Exercise objective: Searching the material below, find each line that includes the word "radio", and copy it.
------------------------------
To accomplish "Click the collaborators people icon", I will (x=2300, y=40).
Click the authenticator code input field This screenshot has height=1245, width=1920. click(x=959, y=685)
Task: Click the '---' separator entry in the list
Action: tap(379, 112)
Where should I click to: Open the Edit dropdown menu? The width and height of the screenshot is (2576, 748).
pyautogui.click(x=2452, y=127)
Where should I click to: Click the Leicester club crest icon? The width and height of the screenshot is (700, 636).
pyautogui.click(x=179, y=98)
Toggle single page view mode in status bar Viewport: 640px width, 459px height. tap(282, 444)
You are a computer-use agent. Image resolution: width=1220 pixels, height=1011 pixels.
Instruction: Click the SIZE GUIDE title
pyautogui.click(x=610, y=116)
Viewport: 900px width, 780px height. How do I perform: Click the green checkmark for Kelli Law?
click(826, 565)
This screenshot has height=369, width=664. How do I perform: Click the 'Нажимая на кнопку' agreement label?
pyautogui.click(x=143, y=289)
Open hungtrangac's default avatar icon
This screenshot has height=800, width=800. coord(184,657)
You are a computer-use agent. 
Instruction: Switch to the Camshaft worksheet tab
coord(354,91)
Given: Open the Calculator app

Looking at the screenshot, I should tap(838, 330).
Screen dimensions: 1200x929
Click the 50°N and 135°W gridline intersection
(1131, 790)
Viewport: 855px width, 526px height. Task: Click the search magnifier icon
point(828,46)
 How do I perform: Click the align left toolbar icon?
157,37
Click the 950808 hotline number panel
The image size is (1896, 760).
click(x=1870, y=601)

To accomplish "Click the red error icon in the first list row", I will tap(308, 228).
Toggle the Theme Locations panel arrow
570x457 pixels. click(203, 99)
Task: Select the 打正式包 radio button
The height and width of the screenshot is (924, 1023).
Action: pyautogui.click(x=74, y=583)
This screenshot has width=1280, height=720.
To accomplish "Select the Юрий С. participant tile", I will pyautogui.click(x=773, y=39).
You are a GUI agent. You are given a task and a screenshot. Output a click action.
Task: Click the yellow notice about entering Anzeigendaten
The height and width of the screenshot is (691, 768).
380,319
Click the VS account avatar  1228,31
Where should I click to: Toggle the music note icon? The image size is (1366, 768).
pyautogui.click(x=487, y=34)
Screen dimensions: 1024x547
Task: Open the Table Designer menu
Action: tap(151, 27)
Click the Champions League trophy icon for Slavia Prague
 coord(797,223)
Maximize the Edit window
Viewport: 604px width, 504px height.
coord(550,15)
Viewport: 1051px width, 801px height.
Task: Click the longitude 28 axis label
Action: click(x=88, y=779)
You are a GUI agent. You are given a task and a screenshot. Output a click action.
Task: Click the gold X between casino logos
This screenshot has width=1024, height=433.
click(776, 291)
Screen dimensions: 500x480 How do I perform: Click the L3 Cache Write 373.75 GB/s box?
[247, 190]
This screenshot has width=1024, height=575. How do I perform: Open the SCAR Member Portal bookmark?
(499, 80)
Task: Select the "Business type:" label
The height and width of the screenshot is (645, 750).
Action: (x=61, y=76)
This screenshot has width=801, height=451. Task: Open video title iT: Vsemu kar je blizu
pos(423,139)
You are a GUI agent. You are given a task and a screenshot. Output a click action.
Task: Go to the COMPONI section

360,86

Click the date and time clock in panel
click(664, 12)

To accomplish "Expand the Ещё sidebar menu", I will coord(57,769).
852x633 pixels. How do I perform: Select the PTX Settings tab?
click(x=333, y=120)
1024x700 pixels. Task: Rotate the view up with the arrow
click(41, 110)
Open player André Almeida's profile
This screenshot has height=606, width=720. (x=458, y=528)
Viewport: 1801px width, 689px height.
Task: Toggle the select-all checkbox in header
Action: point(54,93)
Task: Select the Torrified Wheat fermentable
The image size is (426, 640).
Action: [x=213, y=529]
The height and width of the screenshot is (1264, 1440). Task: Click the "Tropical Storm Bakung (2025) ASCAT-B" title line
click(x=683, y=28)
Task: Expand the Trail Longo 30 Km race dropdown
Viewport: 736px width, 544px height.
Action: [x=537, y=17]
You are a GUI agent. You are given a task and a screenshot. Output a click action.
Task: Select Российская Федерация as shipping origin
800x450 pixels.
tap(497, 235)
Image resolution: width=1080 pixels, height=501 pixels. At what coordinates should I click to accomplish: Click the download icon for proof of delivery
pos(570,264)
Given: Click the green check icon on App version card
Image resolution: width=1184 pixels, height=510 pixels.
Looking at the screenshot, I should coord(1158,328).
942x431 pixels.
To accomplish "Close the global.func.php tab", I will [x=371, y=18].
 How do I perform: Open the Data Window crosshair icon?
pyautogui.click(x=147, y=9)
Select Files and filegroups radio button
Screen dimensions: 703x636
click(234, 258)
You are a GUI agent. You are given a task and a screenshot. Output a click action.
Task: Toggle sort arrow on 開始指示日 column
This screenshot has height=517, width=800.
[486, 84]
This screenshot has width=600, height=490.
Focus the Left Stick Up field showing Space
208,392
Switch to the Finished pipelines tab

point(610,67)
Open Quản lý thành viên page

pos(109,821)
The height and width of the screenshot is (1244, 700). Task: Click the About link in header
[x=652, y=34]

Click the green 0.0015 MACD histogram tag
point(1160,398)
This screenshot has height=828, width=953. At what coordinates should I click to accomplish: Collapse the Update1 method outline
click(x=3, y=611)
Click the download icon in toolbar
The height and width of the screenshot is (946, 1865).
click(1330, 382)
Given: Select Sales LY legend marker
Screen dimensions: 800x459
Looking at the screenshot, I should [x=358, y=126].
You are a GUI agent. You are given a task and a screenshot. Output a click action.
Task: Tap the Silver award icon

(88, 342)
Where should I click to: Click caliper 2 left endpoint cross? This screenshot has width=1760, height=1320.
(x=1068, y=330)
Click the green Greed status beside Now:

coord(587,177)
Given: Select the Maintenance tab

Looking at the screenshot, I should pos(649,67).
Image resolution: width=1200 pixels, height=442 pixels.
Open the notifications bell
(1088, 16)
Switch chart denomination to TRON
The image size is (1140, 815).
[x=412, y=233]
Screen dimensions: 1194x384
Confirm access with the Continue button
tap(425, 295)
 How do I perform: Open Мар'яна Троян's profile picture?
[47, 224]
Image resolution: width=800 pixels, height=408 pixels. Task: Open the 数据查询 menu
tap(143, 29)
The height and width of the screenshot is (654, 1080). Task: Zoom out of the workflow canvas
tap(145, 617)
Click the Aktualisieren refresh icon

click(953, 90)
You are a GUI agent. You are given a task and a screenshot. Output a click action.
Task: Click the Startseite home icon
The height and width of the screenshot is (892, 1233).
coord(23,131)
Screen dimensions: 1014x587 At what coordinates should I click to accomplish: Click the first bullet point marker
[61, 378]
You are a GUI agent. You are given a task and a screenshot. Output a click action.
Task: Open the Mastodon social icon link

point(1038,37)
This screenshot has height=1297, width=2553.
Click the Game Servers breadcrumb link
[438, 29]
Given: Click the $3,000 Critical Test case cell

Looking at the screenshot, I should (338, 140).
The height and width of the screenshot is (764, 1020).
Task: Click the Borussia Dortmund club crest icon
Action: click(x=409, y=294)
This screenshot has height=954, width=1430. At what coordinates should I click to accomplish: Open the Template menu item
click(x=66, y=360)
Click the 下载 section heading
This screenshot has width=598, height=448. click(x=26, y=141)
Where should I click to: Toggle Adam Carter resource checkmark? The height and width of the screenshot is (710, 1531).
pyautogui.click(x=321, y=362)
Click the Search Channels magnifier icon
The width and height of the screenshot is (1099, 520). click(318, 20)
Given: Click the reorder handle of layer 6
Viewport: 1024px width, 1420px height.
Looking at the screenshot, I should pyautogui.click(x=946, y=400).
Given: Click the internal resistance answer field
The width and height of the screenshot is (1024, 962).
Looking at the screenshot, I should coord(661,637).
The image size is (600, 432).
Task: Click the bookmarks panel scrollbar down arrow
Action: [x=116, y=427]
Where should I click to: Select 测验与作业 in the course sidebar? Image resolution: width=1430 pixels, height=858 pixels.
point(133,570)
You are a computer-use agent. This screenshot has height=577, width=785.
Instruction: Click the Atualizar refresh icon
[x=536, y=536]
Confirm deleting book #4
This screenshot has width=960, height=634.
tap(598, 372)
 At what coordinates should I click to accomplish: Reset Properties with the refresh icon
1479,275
------------------------------
Output of the exercise:
Task: Select the 打正式包 radio button
Select Files and filegroups radio button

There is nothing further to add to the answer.